What tool do you recommend to track changes on a Linux/Unix server
Solution 1:
I've got etckeeper on my personal workstation, but I've not had to do much with it yet (other than have it track all my changes). Seems like it does a reasonable job of making sure you at least know what's been fiddled with.
I wouldn't write off Puppet as a solution -- as long as some of the services on the machine are your responsibility to maintain, then a system that makes sure that if someone jiggles your config that it gets put back the way you want it is a godsend.
On the other hand, if others make changes regularly (and they don't usually screw it up), you might have to resort to just tracking what other people have done for later disaster recovery. Don't forget that things will be changed all over the place, so a full-machine checkpoint tool might be better.
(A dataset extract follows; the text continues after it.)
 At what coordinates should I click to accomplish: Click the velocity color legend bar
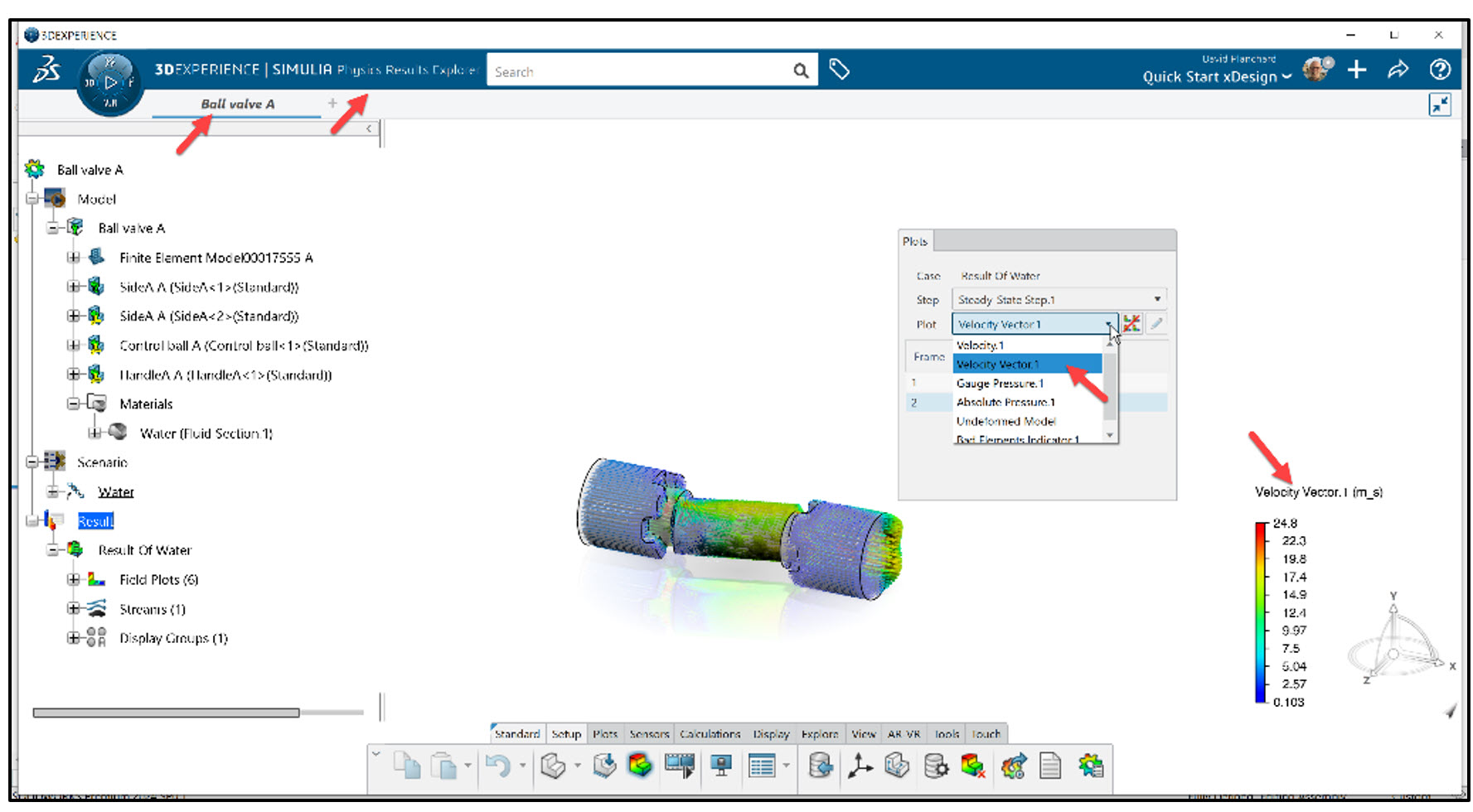tap(1258, 613)
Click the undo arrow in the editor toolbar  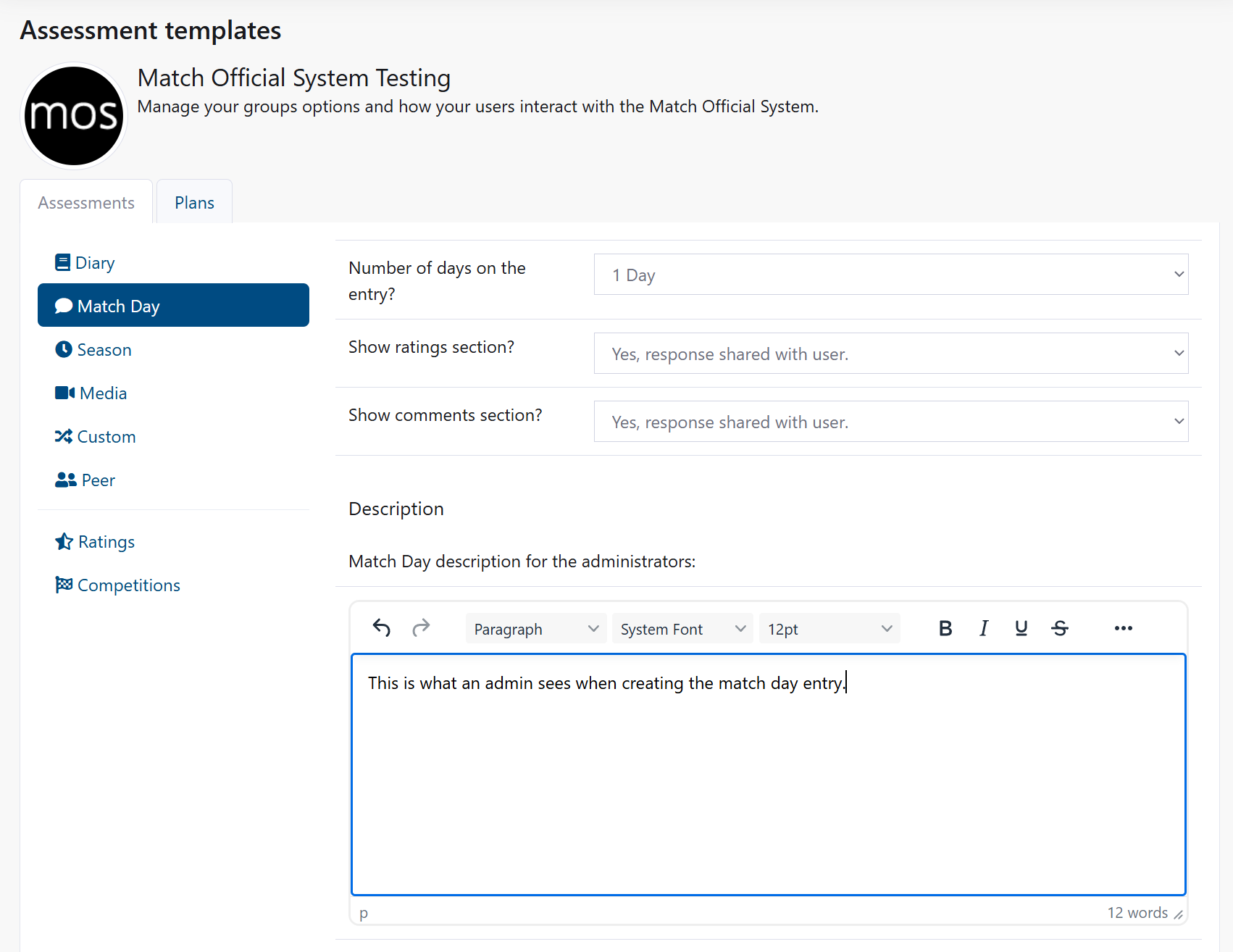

I'd perhaps even consider going full-disk incremental backup on it (like rdiff-backup or something) to be sure you're tracking everything (maybe drop /home and other user-level areas out of the backup, if you just want to track administrative changes).
Solution 2:
You may want to look at Tripwire or AIDE
Both will track config file changes on your machines.
Solution 3:
I've looked at etckeeper, but I haven't used it. However, I have used Changetrack. I've been using it on all of my home machines for many years, and at my previous job it was part of our standard server install. We used it there for the last five years, and had it installed on about 200 boxes.
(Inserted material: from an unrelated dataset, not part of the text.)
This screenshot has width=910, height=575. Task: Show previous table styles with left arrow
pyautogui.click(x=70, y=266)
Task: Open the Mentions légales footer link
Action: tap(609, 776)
The setup is trivial (I created an RPM for it at my last job), and the configuration is really simple. I generally set it up to monitor all of /etc/.
Solution 4:
For tracking package changes (installs, upgrades, etc) on RPM-based systems, as long as all changes are done with yum
or yumex
, each package change is logged in /var/log/yum.log
.
Other people have already answered tracking changes in /etc
. Don't forget that you also want to track configuration changes to bind
which are partially in /var
(at least on many Linux distributions) and that web pages are under /var/www
on many Linux distributions. There will be directories outside /etc
that have important configuration information on them.
Depending on how things are managed, you may also want to track /usr/local/etc
and other directory trees (/opt
, some trees under /var
, and anything else that is specific to your customers).